My great-great-grandfather, J.P. Cullen, was an Irish immigrant who came to this country like many at the time: with limited means but a strong work ethic and desire to better his family’s life,” says Jeannie Cullen Schultz, today Co-President of the Wisconsin-based construction company JP Cullen. “In 1892, he decided to build a house, then just kept going.”
Today, the company that bears his name is responsible for hundreds of iconic buildings throughout Wisconsin, northern Illinois, northeast Iowa, and across the country—everything from schools, hospitals, and government buildings (including Wisconsin’s State Capitol, Milwaukee’s City Hall, and the VA Milwaukee Soldiers Home) to Fortune 500 food and beverage facilities. JP Cullen has earned a renowned reputation as a builder that tackles projects others might shy away from: the very complex and those requiring deep, industry-specific expertise.
“Since we work a lot in the health care and industrial markets, we might be remodeling a floor directly above an active surgical suite, or we might have to shut down lines of a manufacturing plant in order to install new equipment,” says Cullen Schultz. “Not to mention job sites in urban areas like Milwaukee or Madison require enormous planning and coordination. There is no room for error. Our teams love these complex projects because every day is different and exciting.”
A Necessary Shift
Being a leader in the family business was never part of Cullen Schultz’s plan. “I had no experience in building and construction; my goal was to be a college basketball coach,” she says. “But my dad asked me to meet with three women in the construction industry, and those meetings changed everything. They told me that construction is like any other business: If I learned how it worked, I could be successful.”

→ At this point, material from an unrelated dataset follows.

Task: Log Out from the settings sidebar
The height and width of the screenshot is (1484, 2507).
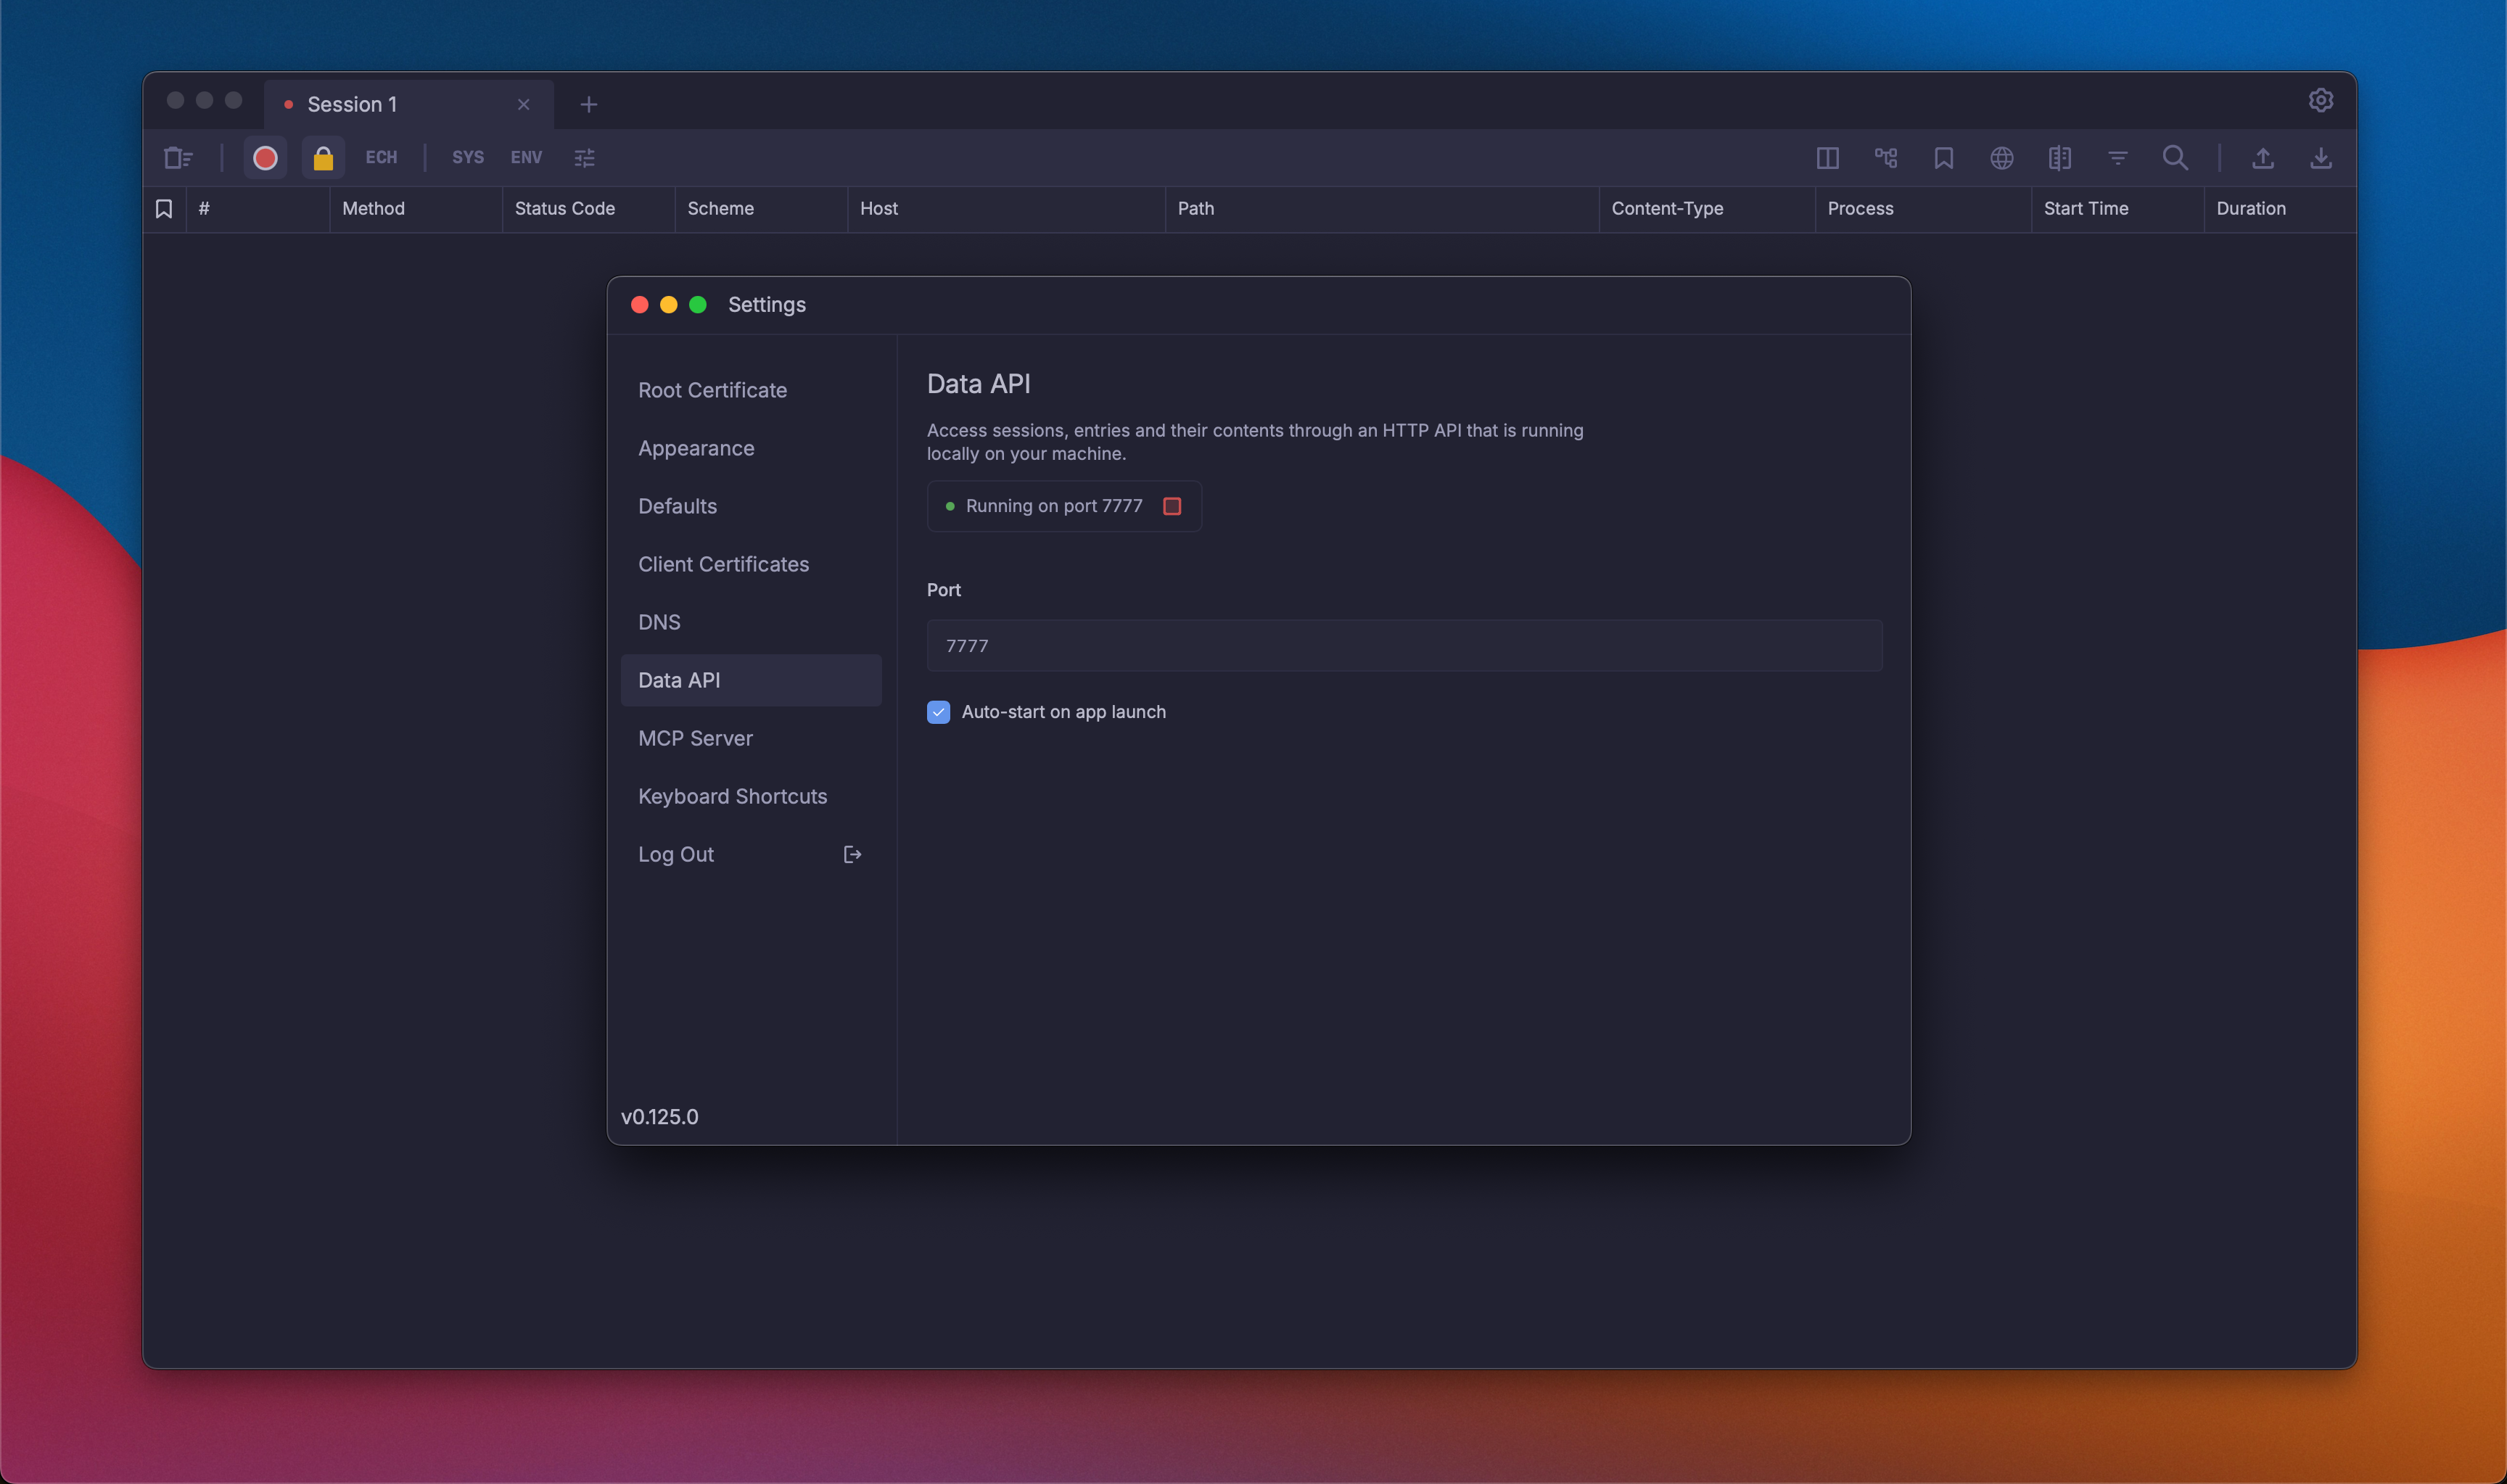Action: (x=676, y=853)
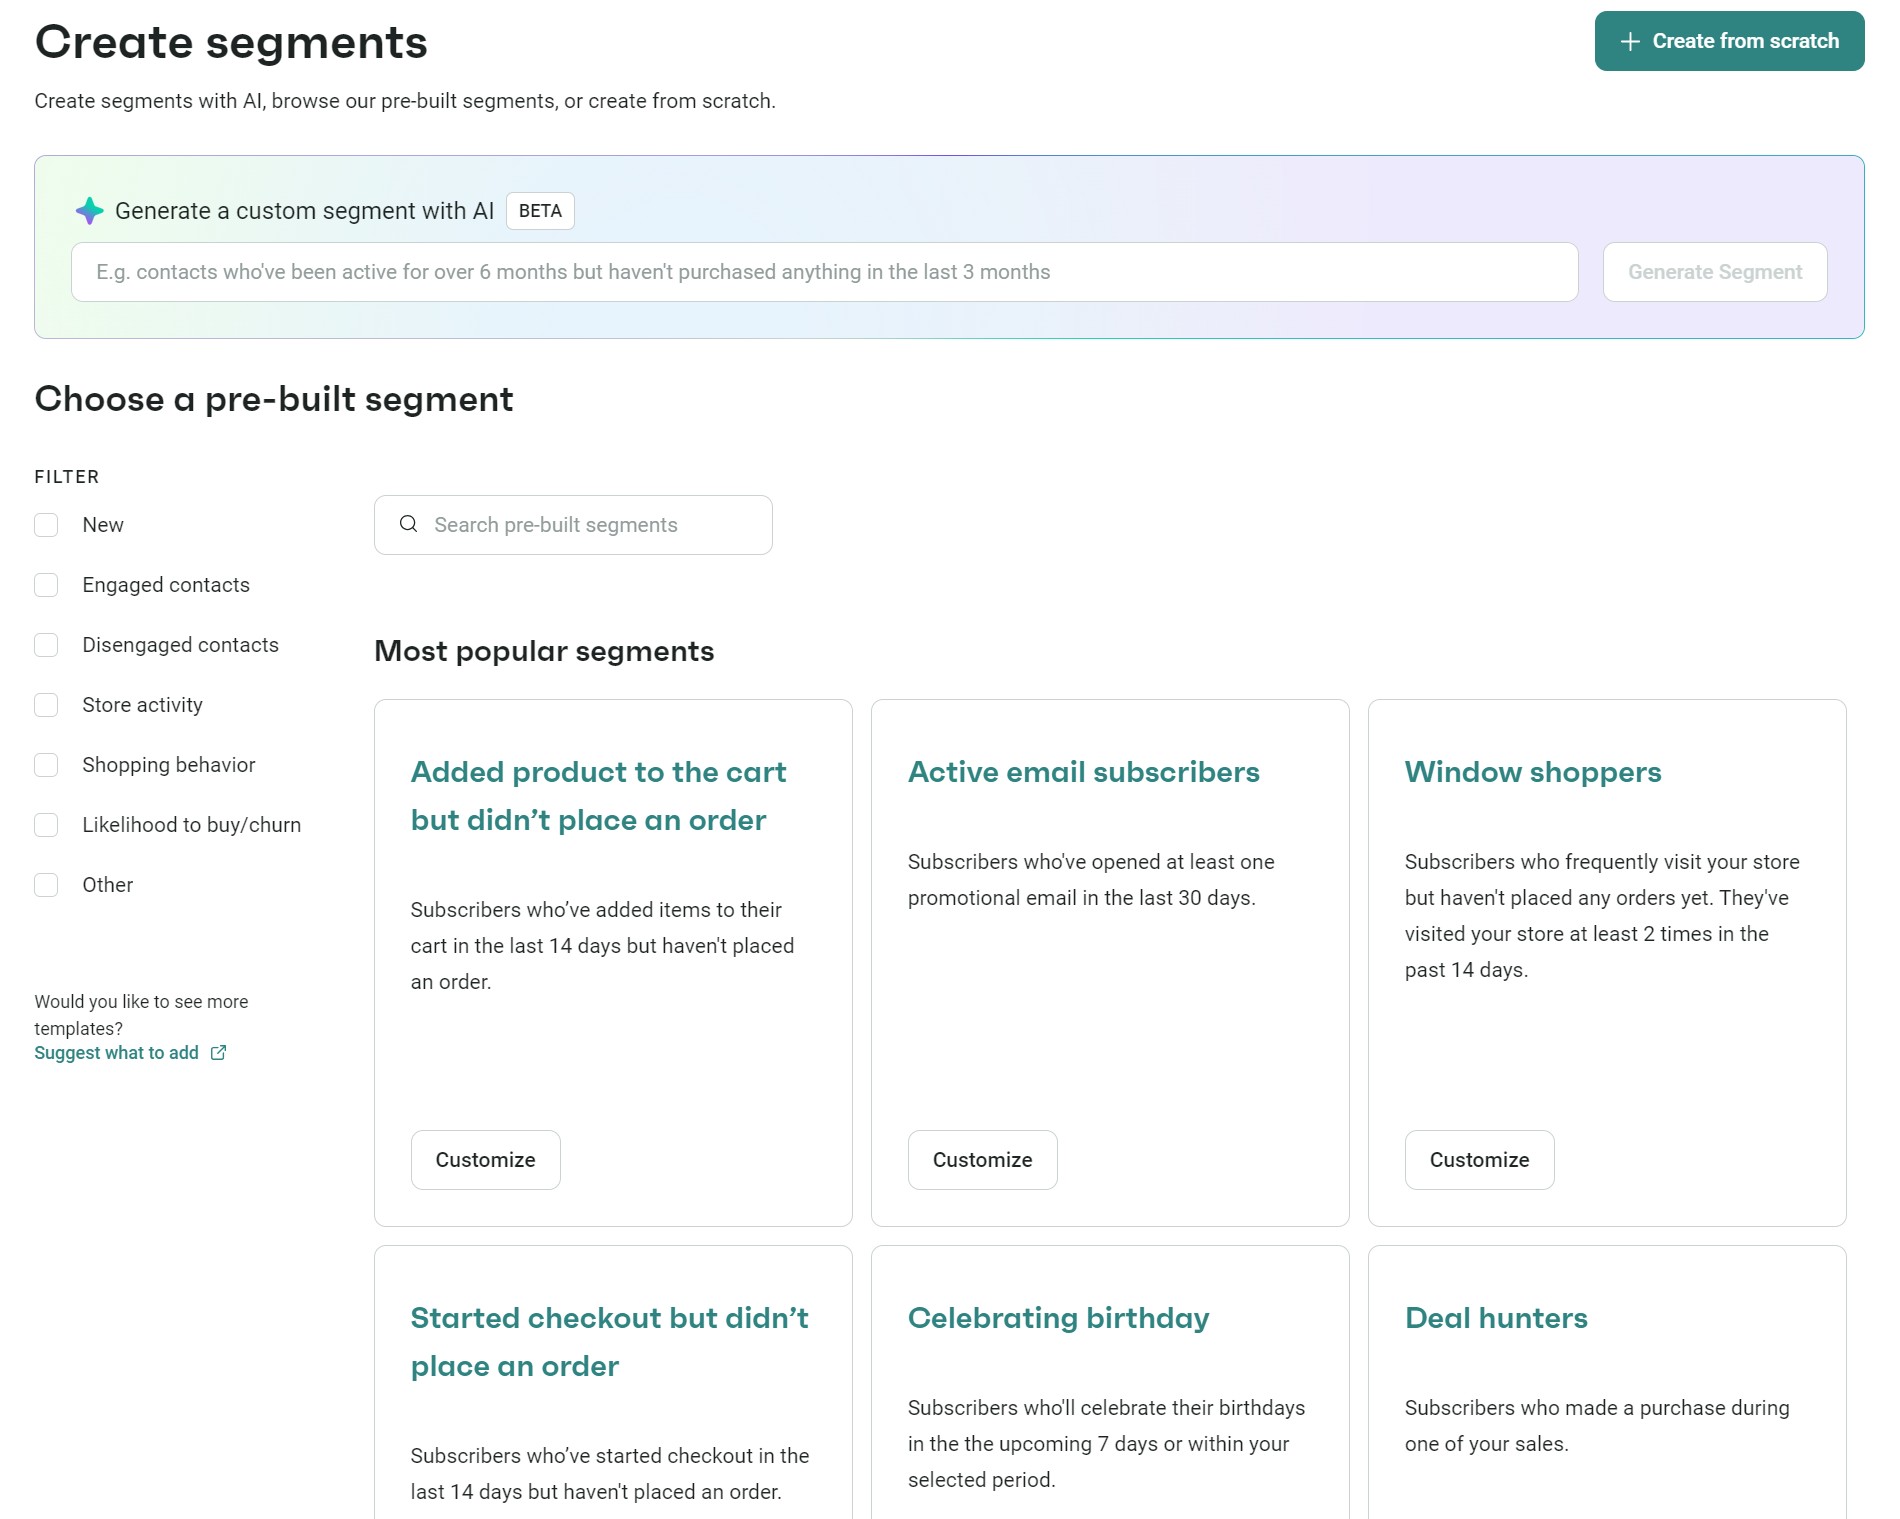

Today, Cullen Schultz shares leadership of the steadily growing $400-500 million company with her brother, George Cullen, overseeing a wide range of projects and 500-plus employees. As the first woman at the helm of this venerable family business, she is also steering a sea of change.
“Construction has been a male-dominated industry, but that’s changing,” says Cullen Schultz. “The people and companies we do business with are certainly more diverse—many are led by women. To best serve our customers, we need an inclusive workforce that brings different perspectives and experiences. Diversity sparks innovation and creativity, and that leads to better solutions and results for our customers.”
JP Cullen is working with colleges, trade schools, and chambers of commerce to encourage young, diverse individuals to consider the trades. “Employing more women in the ranks and leadership roles has fostered an emphasis on a healthy work-life balance throughout the company, improving the employee experience, which has resulted in a positive impact on our clients,” says Tricia Braun, Director of Client Strategies.
“Identifying, hiring, training, and retaining a more diverse workforce isn’t just the right thing to do, it’s great business,” says Cullen Schultz. “At JP Cullen, we believe that our people are the greatest assets to our company culture. We are on a mission to build a diverse workforce—qualified, hard-working team members whose unique perspectives empower us as we take on construction’s tough jobs.”